In August 2020, Murray joined the New Zealand Breakers of the Australian National Basketball League (NBL) for the 2020–21 season as a non-contracted development player. He appeared in just two games during the season, logging no box score statistics.

===Recruiting===
On 13 September 2020, following interest from multiple American college programs, Murray committed to the University of Virginia.

College recruiting
| Name | Hometown | School | Height | Weight | Commit date |
| Taine Murray SG | Auckland, New Zealand | Rosmini College (NZ) | 6 ft 5 in (1.96 m) | 190 lb (86 kg) | Sep 13, 2020 |
Recruit ratings: Rivals: 247Sports: (NR)
Overall recruit ranking: Rivals: 77 247Sports: 82 ESPN: –
Note: In many cases, Scout, Rivals, 247Sports, On3, and ESPN may conflict in their listings of height and weight.; In these cases, the average was taken. ESPN grades are on a 100-point scale.; Sources: "Virginia 2021 Basketball Commitments". Rivals. Retrieved 8 June 2021.; "2021 Virginia Commits". Scout. Retrieved 8 June 2021.; "2021 Player Commits". ESPN. Retrieved 8 June 2021.; "Scout.com Team Recruiting Rankings". Scout. Retrieved 8 June 2021.; "2021 Team Ranking". Rivals. Retrieved 8 June 2021.; "Virginia 2021 Basketball Commitments". 247Sports. Retrieved 8 June 2021.;

==College career==
Murray played four seasons of college basketball for the Virginia Cavaliers between 2021 and 2025. In 96 career games, he averaged 3.0 points and 1.2 rebounds per game. As a senior, he averaged 4.1 points, 1.6 assists and 1.5 rebounds in over 18 minutes a game where he shot 42 per cent from three-point range. He also attended the McIntire School of Commerce, coming away with a degree in business management and minor in global commerce.

==Professional career==
On 15 April 2025, Murray signed a two-year deal with the Brisbane Bullets of the NBL. He took on a bigger role very early in the 2025–26 season following the injury to Sam McDaniel.

On 4 March 2026, Murray signed with the Tauranga Whai for the 2026 New Zealand NBL season.
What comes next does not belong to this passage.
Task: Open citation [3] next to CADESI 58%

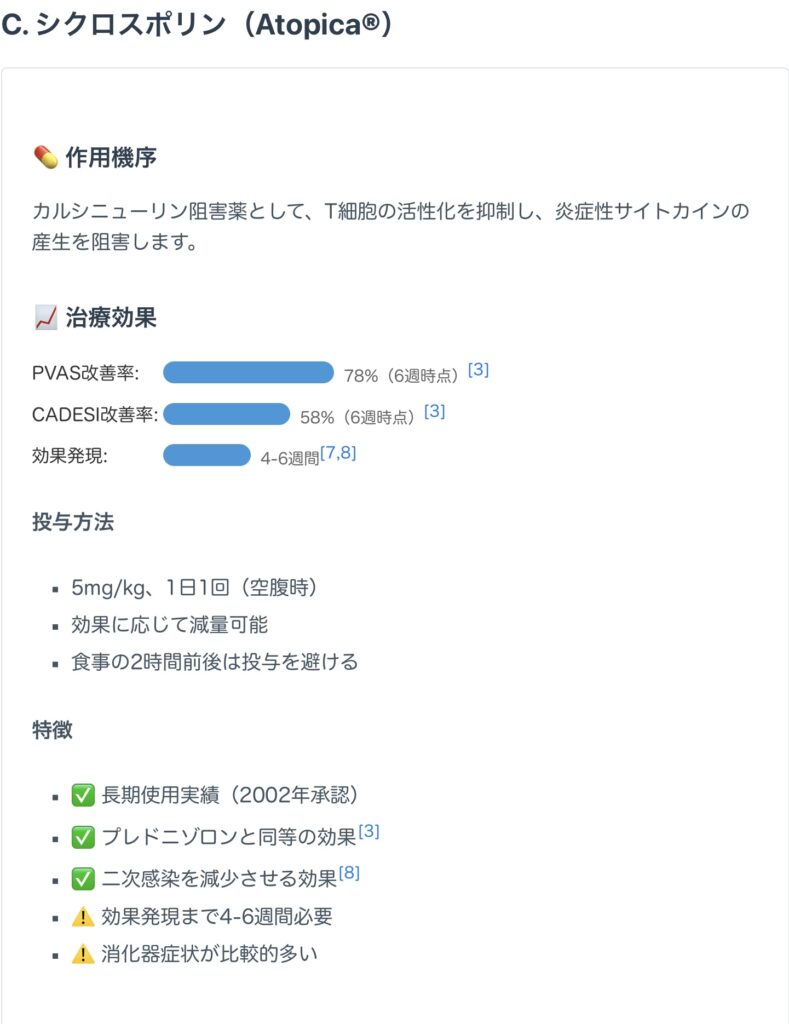Action: 434,411
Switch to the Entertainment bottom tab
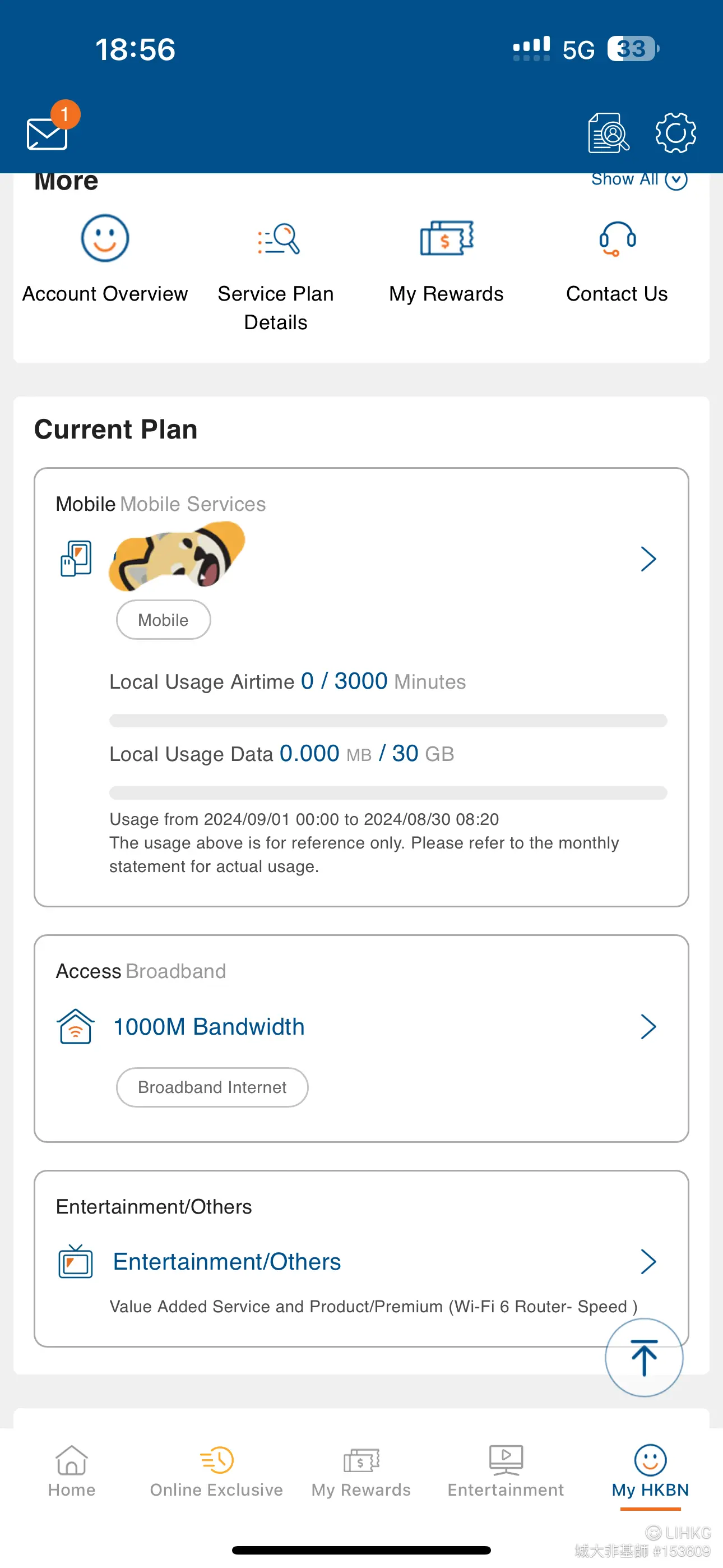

On 18 July 2026, he scored 44 points in a 107–95 loss to the Wellington Saints.

On 3 September 2026, Murray was ruled out for four to six weeks with a lower limb injury, subsequently missing the start of the 2026–27 NBL season.

==National team career==
Murray was named to the New Zealand team competing in the 2019 FIBA Under-17 Oceania Championships, averaging 7 points, 1 rebound and 1.5 assists per game.

He was called up to the senior New Zealand national team for the first time for a 2021 FIBA Asia Cup qualifier against Australia on 20 February 2021. Murray led the inexperienced team in scoring with 14 points as they fell 52–81.
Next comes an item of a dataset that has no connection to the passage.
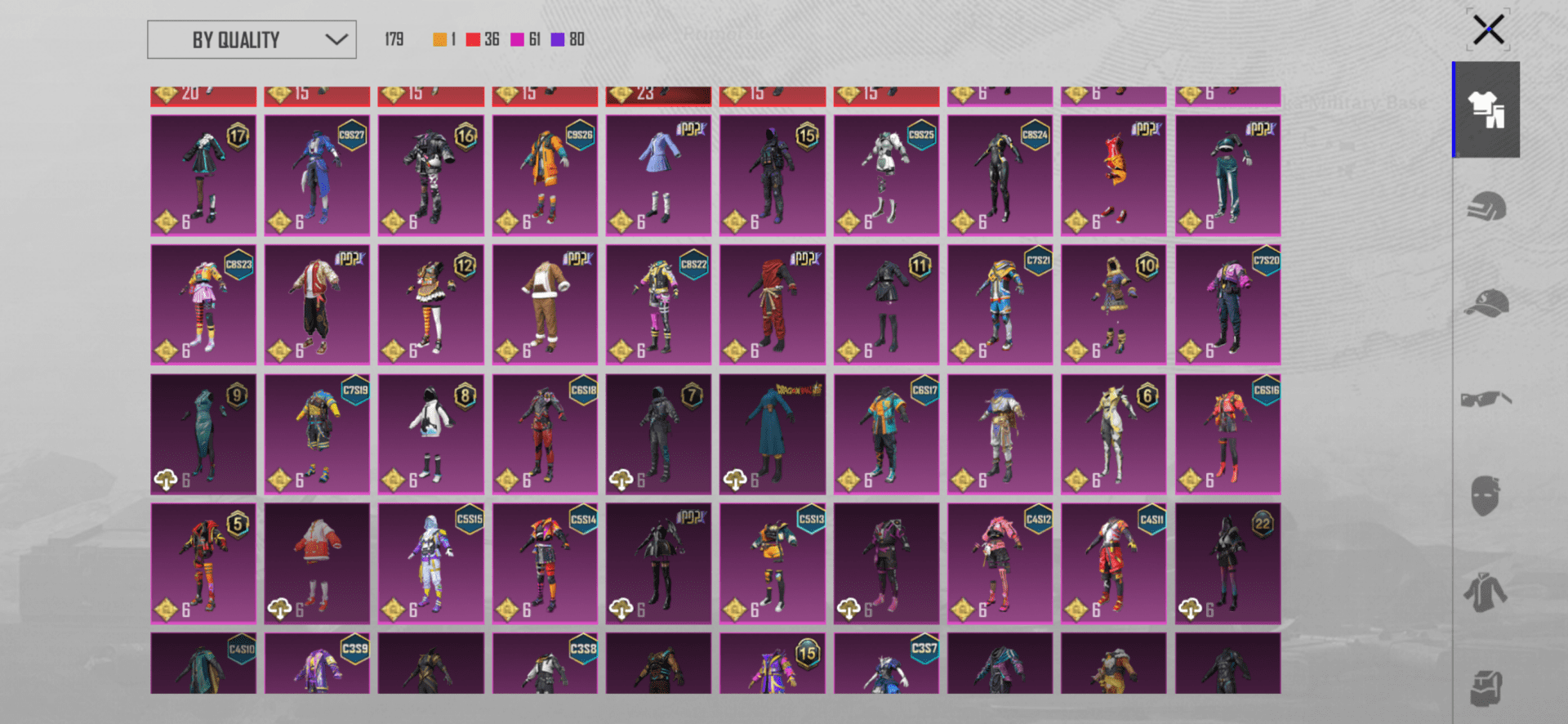Viewport: 1568px width, 724px height.
Task: Select the C7S19 yellow outfit thumbnail
Action: [317, 434]
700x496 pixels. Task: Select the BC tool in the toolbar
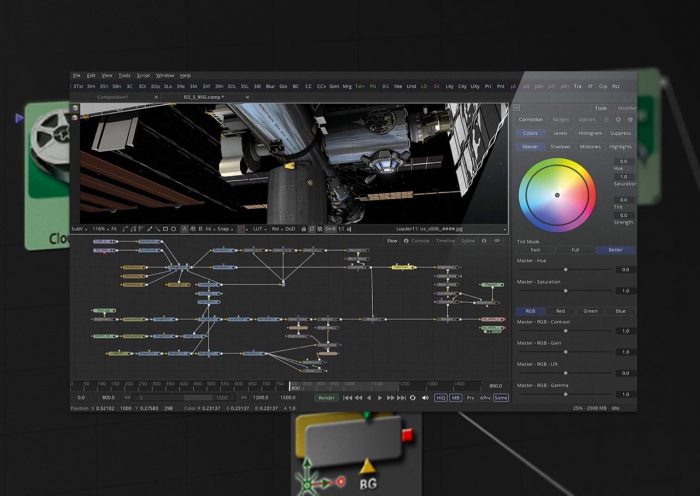[296, 87]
In July 2025, Murray was named in the Tall Blacks squad for the 2025 FIBA Asia Cup.

In November 2025, Murray was named in the Tall Blacks squad for the first window of the FIBA Basketball World Cup 2027 Asian Qualifiers, as a replacement for Shea Ili. In February 2026, Murray was named in the squad for two more Asian qualifiers. In June 2026, he was named in the squad for another two Asian qualifiers.

==Career statistics==

===College===

| Year | Team | GP | GS | MPG | FG% | 3P% | FT% | RPG | APG | SPG | BPG | PPG |
|---|---|---|---|---|---|---|---|---|---|---|---|---|
| 2021–22 | Virginia | 19 | 0 | 7.5 | .394 | .348 | .500 | .9 | .1 | .1 | .1 | 2.0 |
| 2022–23 | Virginia | 13 | 0 | 7.2 | .316 | .167 | .667 | .9 | .2 | 0 | .2 | 1.4 |
| 2023–24 | Virginia | 33 | 2 | 13.5 | .482 | .450 | .611 | 1.2 | .9 | .2 | .1 | 3.3 |
| Career |  | 65 | 2 | 10.5 | .437 | .373 | .594 | 1.1 | .5 | .1 | .1 | 2.1 |

==Personal life==
Murray's father, Carl, is a former rugby player in New Zealand.